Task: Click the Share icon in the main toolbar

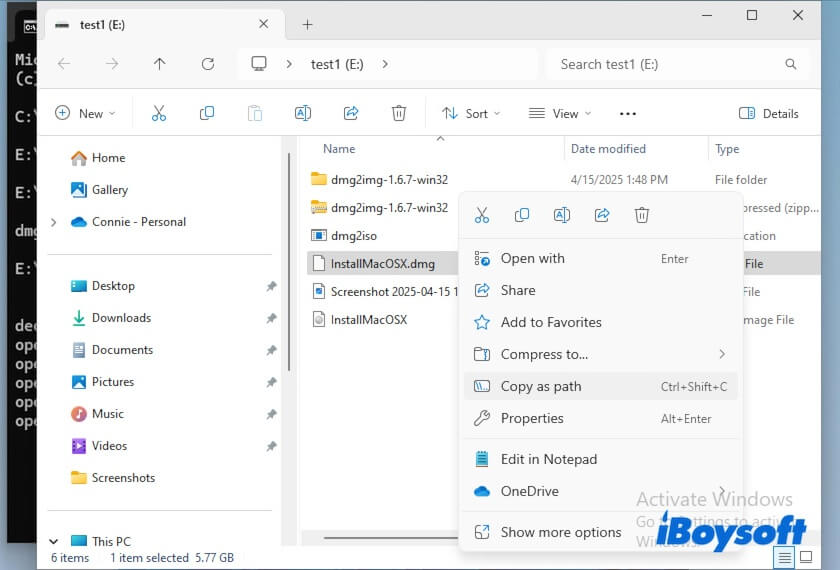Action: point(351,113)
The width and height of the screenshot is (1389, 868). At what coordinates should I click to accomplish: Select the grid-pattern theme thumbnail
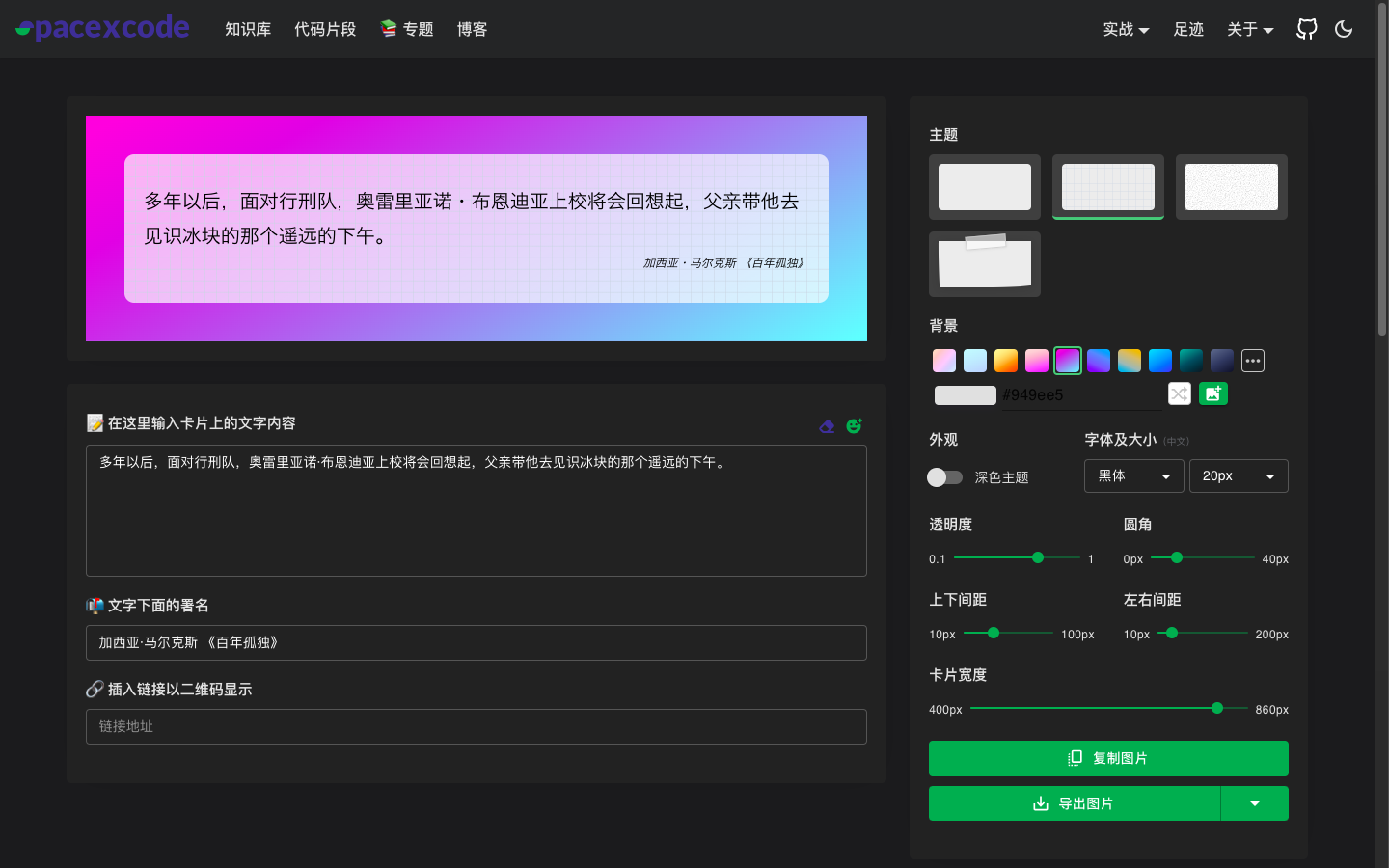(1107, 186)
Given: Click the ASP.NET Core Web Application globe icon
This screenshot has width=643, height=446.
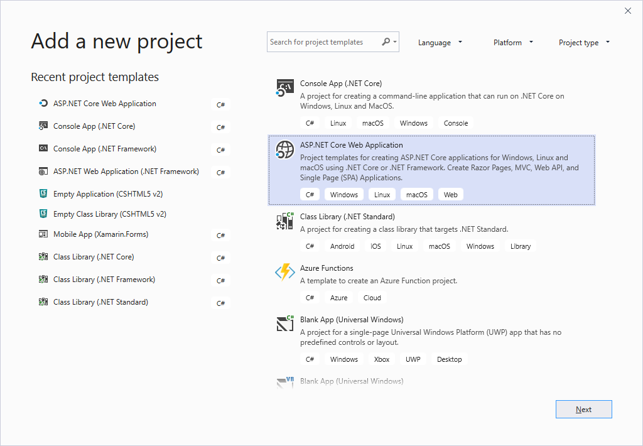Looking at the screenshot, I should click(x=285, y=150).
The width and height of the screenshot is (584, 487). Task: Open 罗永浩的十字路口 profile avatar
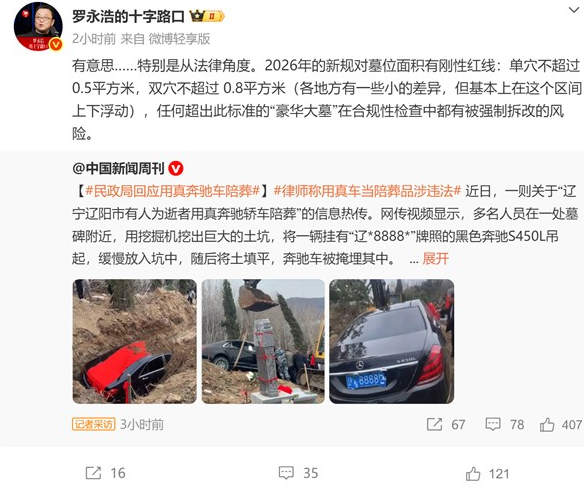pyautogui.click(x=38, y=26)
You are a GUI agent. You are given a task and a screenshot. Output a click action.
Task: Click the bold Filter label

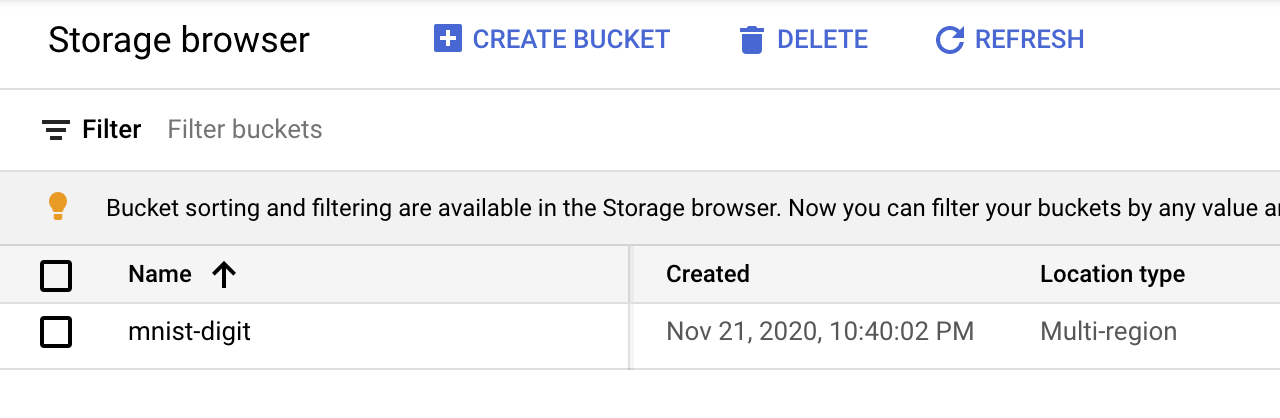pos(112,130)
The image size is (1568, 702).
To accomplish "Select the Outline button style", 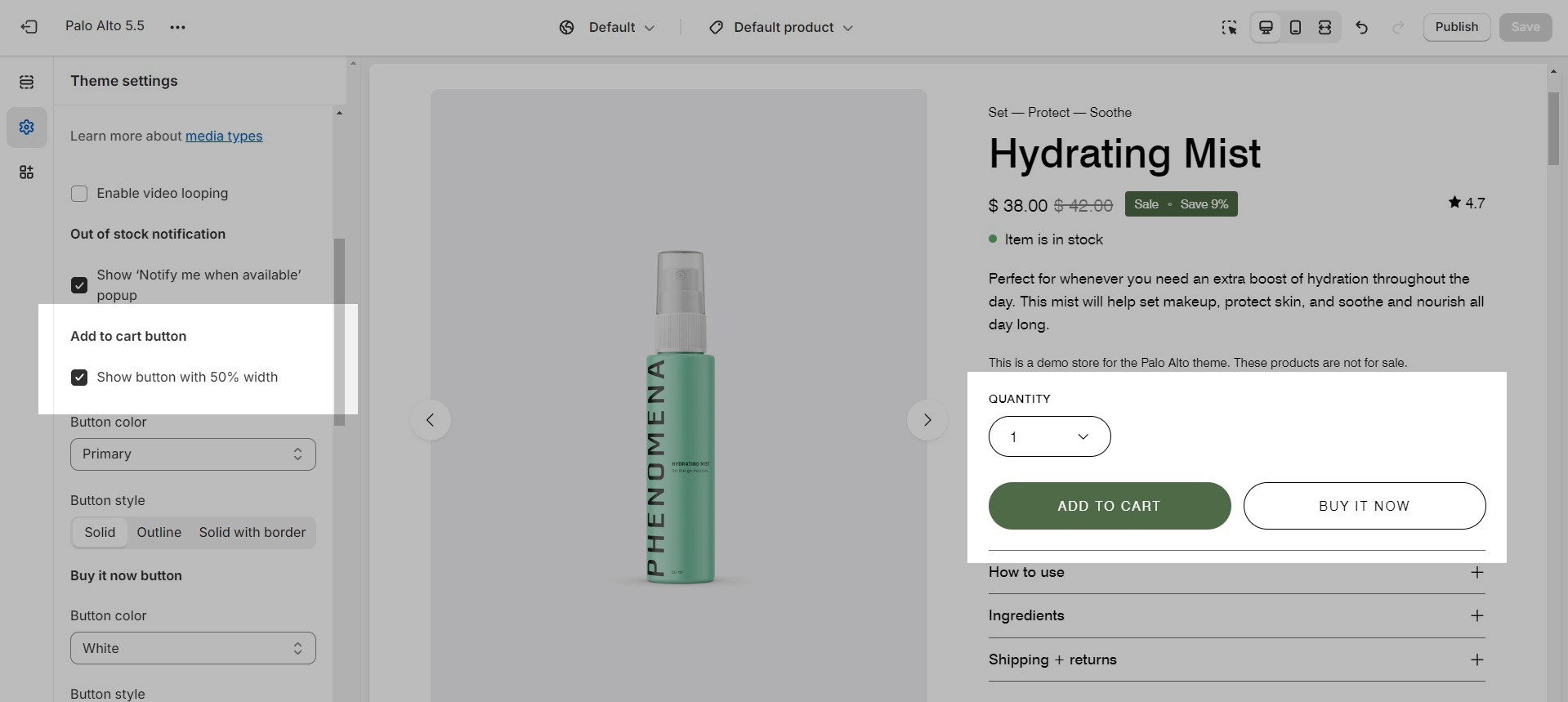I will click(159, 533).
○ ○ ○
◆ About this exercise
Print exactly the lines from the first line of the records above through the line containing "Given: Click the", both included, and leave the pictures out.

◆ Answer to the problem
Task: Click the Share icon in the main toolbar

Action: point(351,113)
The width and height of the screenshot is (1389, 868). At what coordinates should I click to accomplish: Select the grid-pattern theme thumbnail
(1107, 186)
Given: Click the ASP.NET Core Web Application globe icon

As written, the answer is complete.